The combination of the army’s clashes with IS and other military operations have turned most areas of North Sinai into ghost towns, according to satellite images published last year by MEE, comparing the area before and after operations.
Masaad Abu Fajr, an activist from North Sinai, said the situation in Beir el-Abd was part of “a displacement tactic” by Sisi’s government.
“My family and I have been victims of the same policy in Rafah,” he told MEE.
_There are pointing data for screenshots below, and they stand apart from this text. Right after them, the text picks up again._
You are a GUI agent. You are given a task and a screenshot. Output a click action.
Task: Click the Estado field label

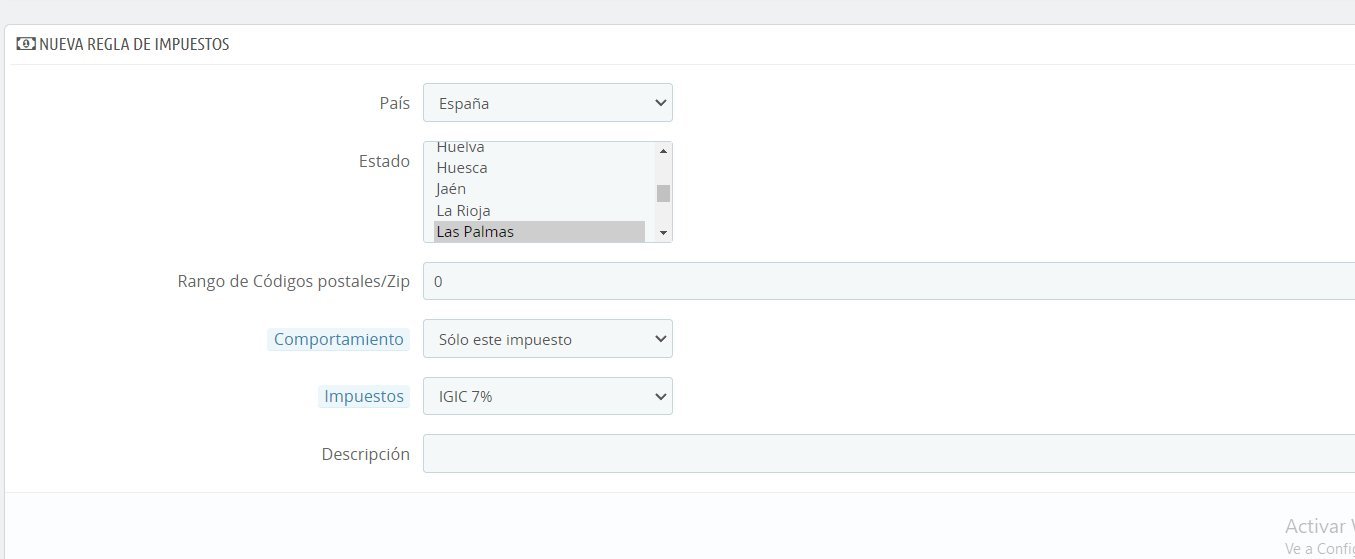pyautogui.click(x=384, y=161)
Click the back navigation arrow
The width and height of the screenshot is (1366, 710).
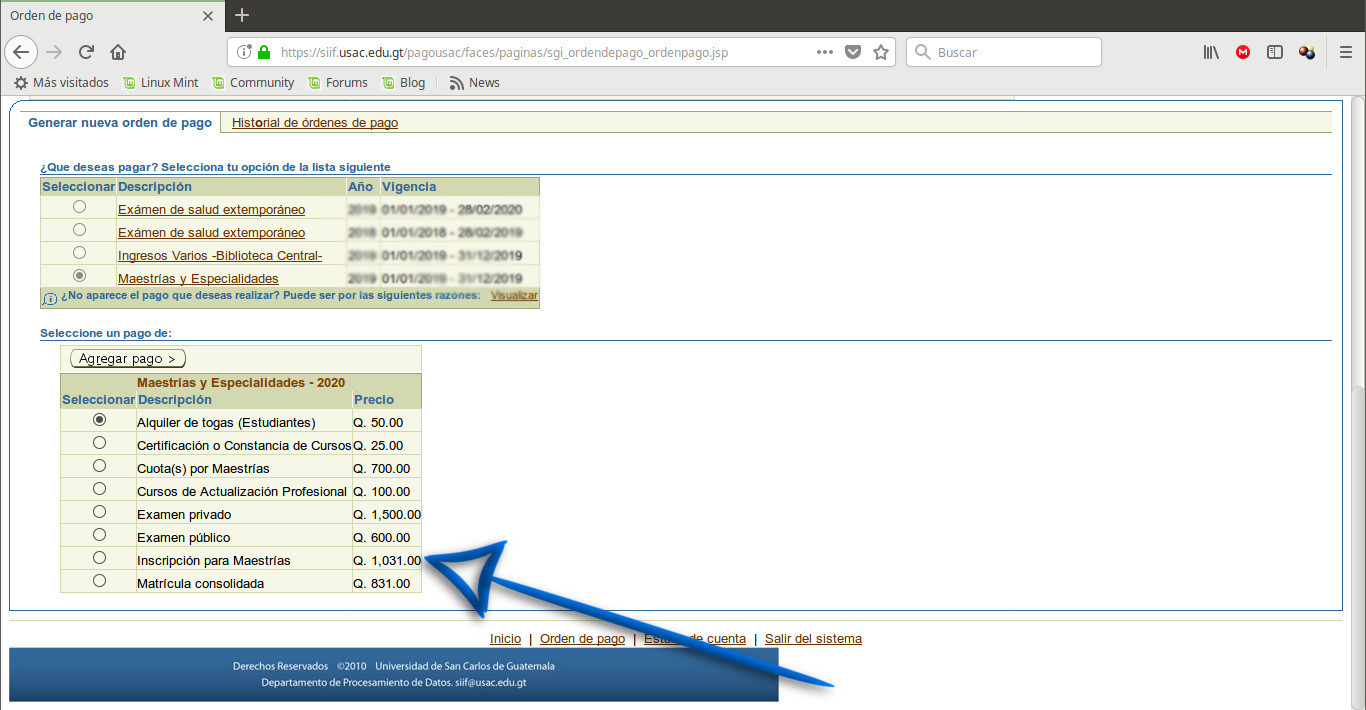22,52
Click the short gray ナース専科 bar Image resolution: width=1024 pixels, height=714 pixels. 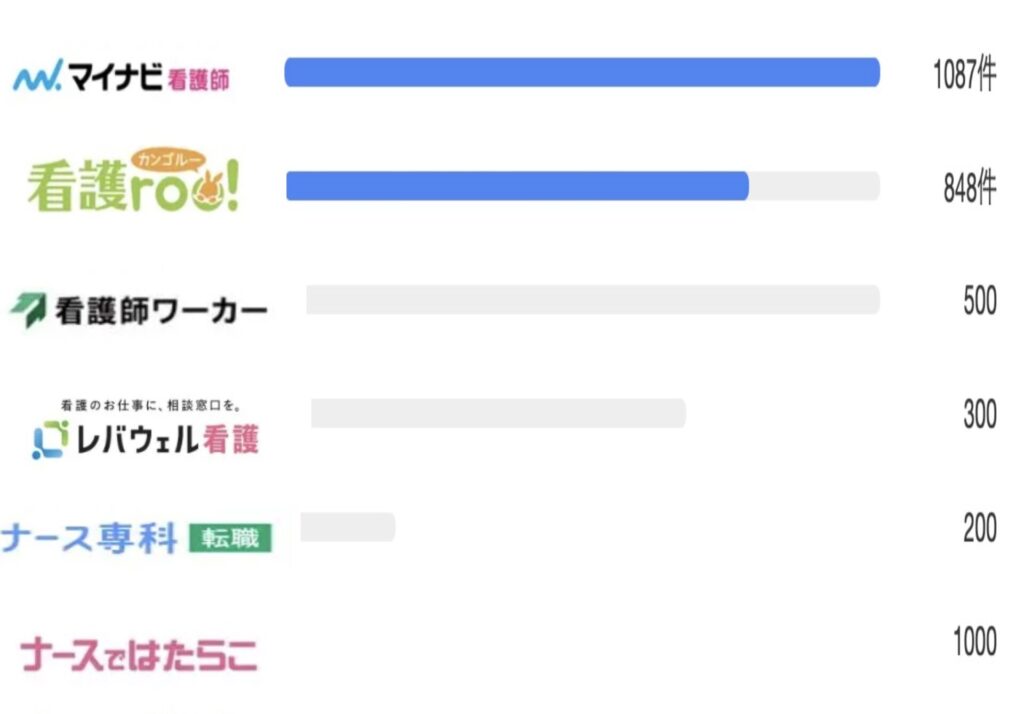[347, 527]
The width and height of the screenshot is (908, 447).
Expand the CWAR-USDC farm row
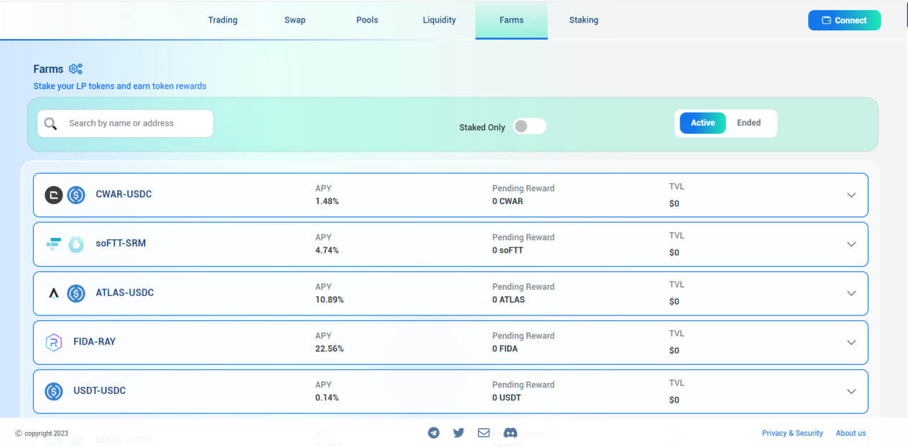coord(851,195)
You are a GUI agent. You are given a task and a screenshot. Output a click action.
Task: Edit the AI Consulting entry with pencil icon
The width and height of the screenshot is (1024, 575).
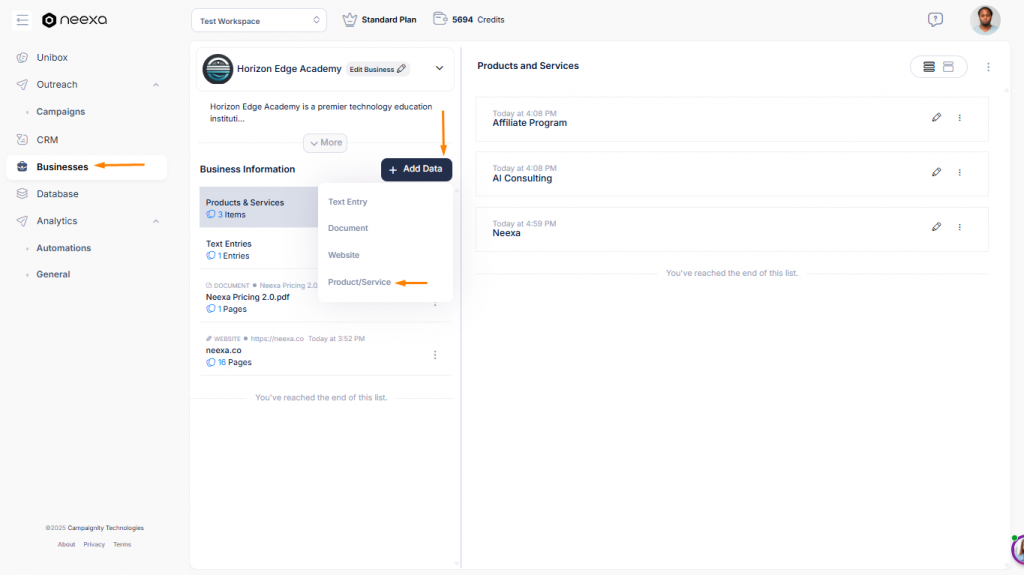coord(936,172)
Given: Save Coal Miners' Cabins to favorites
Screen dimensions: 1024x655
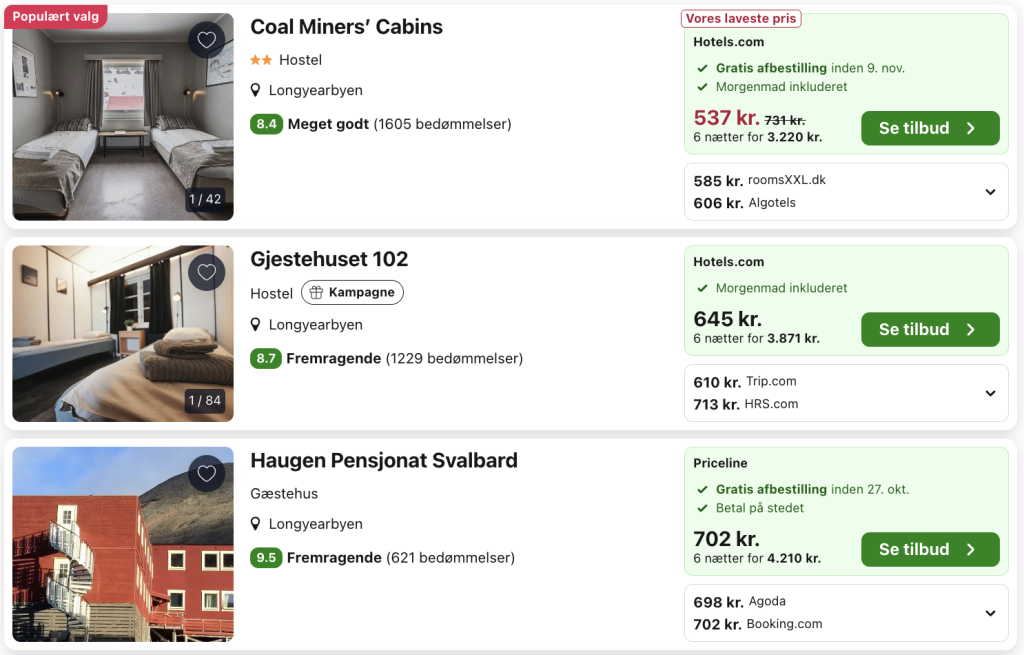Looking at the screenshot, I should tap(206, 40).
“The army wants to send a message to the locals: you will either die by landmines or you will be occupied by IS.”
Egypt’s army has struggled to eradicate militants, spearheaded by the local IS affiliate, over recent years. In fact, the insurgency only grew following the 2013 military coup that put Sisi in power promising security.
Since February 2018, Egypt’s security and armed forces have pursued a nationwide operation to clamp down on militant groups.
Nearly 1,000 suspected militants have been killed in North Sinai since then, along with scores of security personnel, according to official figures.
The militants have launched attacks on tourists, security forces and houses of worship, while the Egyptian armed forces have been accused of committing war crimes against civilians in the area.
In June, Egypt’s Council for Media Regulation announced a ban on media reporting on the fighting in Sinai.